Synthetic strategy for the preparation of Fe(proline)2 complex
2.2 Encapsulation of l-proline Complex with Iron in Zeolite X
The Fe(proline)2 complex was encapsulated within the supercages of Zeolite-X using the ‘zeolite synthesis method’ [20]. The silicate gel was prepared by stirring the 1.4 g of fumed silica, 1.06 g of NaOH, 0.1 g of Fe(Proline)2 and 3 mL of water. Addition of the aluminate solution (aluminium isopropoxide 3 g, NaOH 1.06 g and water 2 mL) resulted in a pale-orange slurry. The slurry was transferred to a polypropylene bottle with stirring for 24 h at room temperature and subsequently heated at 80 °C for 15 h. Complexes adsorbed on the exterior surface were removed by Soxhlet extraction technique. The resulting solid was dried at 80 °C for 24 h.
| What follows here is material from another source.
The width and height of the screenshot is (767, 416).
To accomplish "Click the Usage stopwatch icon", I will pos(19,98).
2.3 Synthesis of l-histidine Complex with Iron
l-histidine (1.55 g, 0.01 mol) was dissolved in 10 mL of 1N NaOH solution and slowly mixed with solution of FeSO4∙7H2O (1.39 g, 0.005 mol) in 20 mL of water. The brown-orange precipitate was almost instantaneous, but stirring was continued for 30 min. The complex was filtered, washed with 1:1 water:acetone mixture and dried in the air.
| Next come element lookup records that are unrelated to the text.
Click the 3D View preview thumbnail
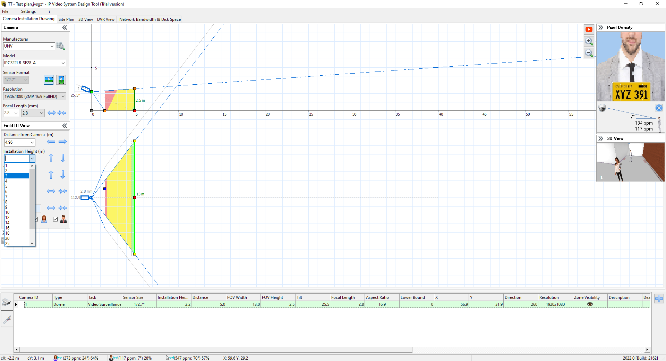 630,162
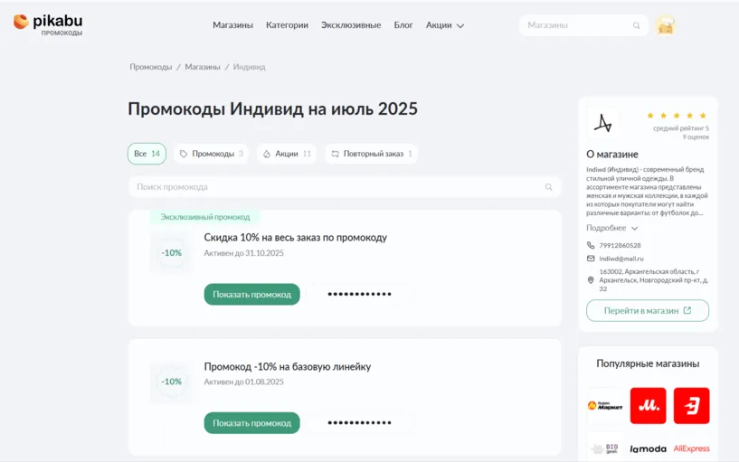The width and height of the screenshot is (739, 462).
Task: Click the Individ store logo
Action: tap(603, 123)
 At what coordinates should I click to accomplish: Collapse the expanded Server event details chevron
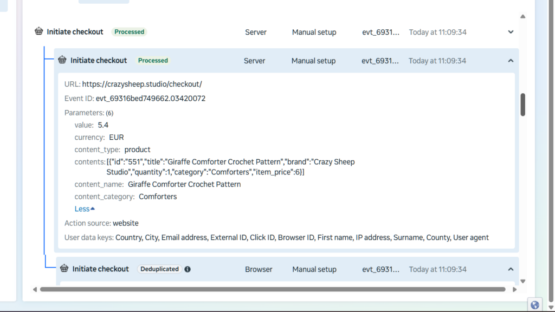coord(511,61)
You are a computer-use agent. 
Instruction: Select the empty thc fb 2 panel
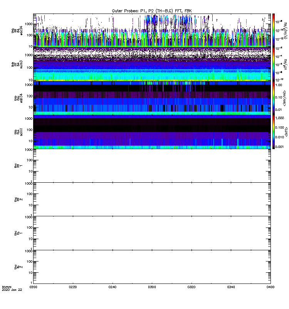152,267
2.4 Encapsulation of l-histidine Complex with Iron in Zeolite
The Fe-histidine complex was encaged in zeolite Y using the ion-exchange method [21]. 0.6 g of Na-exchanged zeolite-Y was stirred for 6 h in a Fe(His)2 solution containing 3.192 × 10−4 M FeSO4∙7H2O and 1.6 × 10−3 M l-histidine. The pH of Fe(His)2 solution was adjusted to 7.3 by using NaOH or HCl solution. After ion exchange, the sample was separated from the solution by filtration, washed with water and dried at 60 °C overnight in the air.
2.5 Synthesis of l-valine Complexes with Copper
2.5.1 Cu(l-valine)2
A total of 1.17 g of l-valine (0.01 mol) was dissolved in 10 mL of 1N NaOH solution and slowly mixed with 25 mL of CuSO4 water solution (1.245 g, 0.005 mol). The blue crystalline precipitate was filtered, washed with 1:1 water:acetone mixture and dried in air.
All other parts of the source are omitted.